== Work request ==
Every record needs to be set down again without a single difference.

== Provided records ==
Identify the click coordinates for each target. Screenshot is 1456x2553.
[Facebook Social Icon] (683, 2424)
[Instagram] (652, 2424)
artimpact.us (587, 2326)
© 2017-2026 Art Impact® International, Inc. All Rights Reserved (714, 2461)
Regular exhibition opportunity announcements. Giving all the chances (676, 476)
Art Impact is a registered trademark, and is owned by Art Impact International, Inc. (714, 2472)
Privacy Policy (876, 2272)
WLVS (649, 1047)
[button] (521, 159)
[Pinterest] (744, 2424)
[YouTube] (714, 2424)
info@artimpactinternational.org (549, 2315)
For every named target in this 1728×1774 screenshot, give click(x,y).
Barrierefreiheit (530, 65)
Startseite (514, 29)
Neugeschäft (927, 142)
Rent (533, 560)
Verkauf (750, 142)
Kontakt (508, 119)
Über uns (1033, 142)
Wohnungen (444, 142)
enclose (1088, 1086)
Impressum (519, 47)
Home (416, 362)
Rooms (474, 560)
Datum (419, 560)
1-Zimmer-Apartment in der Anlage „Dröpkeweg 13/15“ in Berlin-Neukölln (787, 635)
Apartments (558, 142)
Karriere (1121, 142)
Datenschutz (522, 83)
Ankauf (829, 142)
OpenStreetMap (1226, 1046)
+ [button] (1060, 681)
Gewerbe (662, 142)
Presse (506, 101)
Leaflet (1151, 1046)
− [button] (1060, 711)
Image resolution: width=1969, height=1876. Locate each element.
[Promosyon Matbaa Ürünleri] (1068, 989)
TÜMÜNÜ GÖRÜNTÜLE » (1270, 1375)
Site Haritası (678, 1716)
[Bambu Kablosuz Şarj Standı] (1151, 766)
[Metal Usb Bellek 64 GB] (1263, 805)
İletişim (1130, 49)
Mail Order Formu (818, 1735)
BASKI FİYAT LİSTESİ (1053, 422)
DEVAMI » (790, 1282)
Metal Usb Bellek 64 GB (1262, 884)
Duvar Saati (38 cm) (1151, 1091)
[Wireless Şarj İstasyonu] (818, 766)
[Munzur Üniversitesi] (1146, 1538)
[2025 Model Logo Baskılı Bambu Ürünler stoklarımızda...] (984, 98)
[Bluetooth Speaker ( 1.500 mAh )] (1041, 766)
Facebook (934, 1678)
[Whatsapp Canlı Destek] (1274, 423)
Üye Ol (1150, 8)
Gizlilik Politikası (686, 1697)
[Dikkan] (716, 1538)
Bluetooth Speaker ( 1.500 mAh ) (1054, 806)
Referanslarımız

== Expected output ==
Identify the click coordinates for each target. Screenshot is 1456x2553.
[Facebook Social Icon] (683, 2424)
[Instagram] (652, 2424)
artimpact.us (587, 2326)
© 2017-2026 Art Impact® International, Inc. All Rights Reserved (714, 2461)
Regular exhibition opportunity announcements. Giving all the chances (676, 476)
Art Impact is a registered trademark, and is owned by Art Impact International, Inc. (714, 2472)
Privacy Policy (876, 2272)
WLVS (649, 1047)
[button] (521, 159)
[Pinterest] (744, 2424)
[YouTube] (714, 2424)
info@artimpactinternational.org (549, 2315)
For every named target in this 1728×1774 screenshot, give click(x,y).
Barrierefreiheit (530, 65)
Startseite (514, 29)
Neugeschäft (927, 142)
Rent (533, 560)
Verkauf (750, 142)
Kontakt (508, 119)
Über uns (1033, 142)
Wohnungen (444, 142)
enclose (1088, 1086)
Impressum (519, 47)
Home (416, 362)
Rooms (474, 560)
Datum (419, 560)
1-Zimmer-Apartment in der Anlage „Dröpkeweg 13/15“ in Berlin-Neukölln (787, 635)
Apartments (558, 142)
Karriere (1121, 142)
Datenschutz (522, 83)
Ankauf (829, 142)
OpenStreetMap (1226, 1046)
+ [button] (1060, 681)
Gewerbe (662, 142)
Presse (506, 101)
Leaflet (1151, 1046)
− [button] (1060, 711)
Image resolution: width=1969, height=1876. Locate each element.
[Promosyon Matbaa Ürünleri] (1068, 989)
TÜMÜNÜ GÖRÜNTÜLE » (1270, 1375)
Site Haritası (678, 1716)
[Bambu Kablosuz Şarj Standı] (1151, 766)
[Metal Usb Bellek 64 GB] (1263, 805)
İletişim (1130, 49)
Mail Order Formu (818, 1735)
BASKI FİYAT LİSTESİ (1053, 422)
DEVAMI » (790, 1282)
Metal Usb Bellek 64 GB (1262, 884)
Duvar Saati (38 cm) (1151, 1091)
[Wireless Şarj İstasyonu] (818, 766)
[Munzur Üniversitesi] (1146, 1538)
[2025 Model Logo Baskılı Bambu Ürünler stoklarımızda...] (984, 98)
[Bluetooth Speaker ( 1.500 mAh )] (1041, 766)
Facebook (934, 1678)
[Whatsapp Canlı Destek] (1274, 423)
Üye Ol (1150, 8)
Gizlilik Politikası (686, 1697)
[Dikkan] (716, 1538)
Bluetooth Speaker ( 1.500 mAh ) (1054, 806)
Referanslarımız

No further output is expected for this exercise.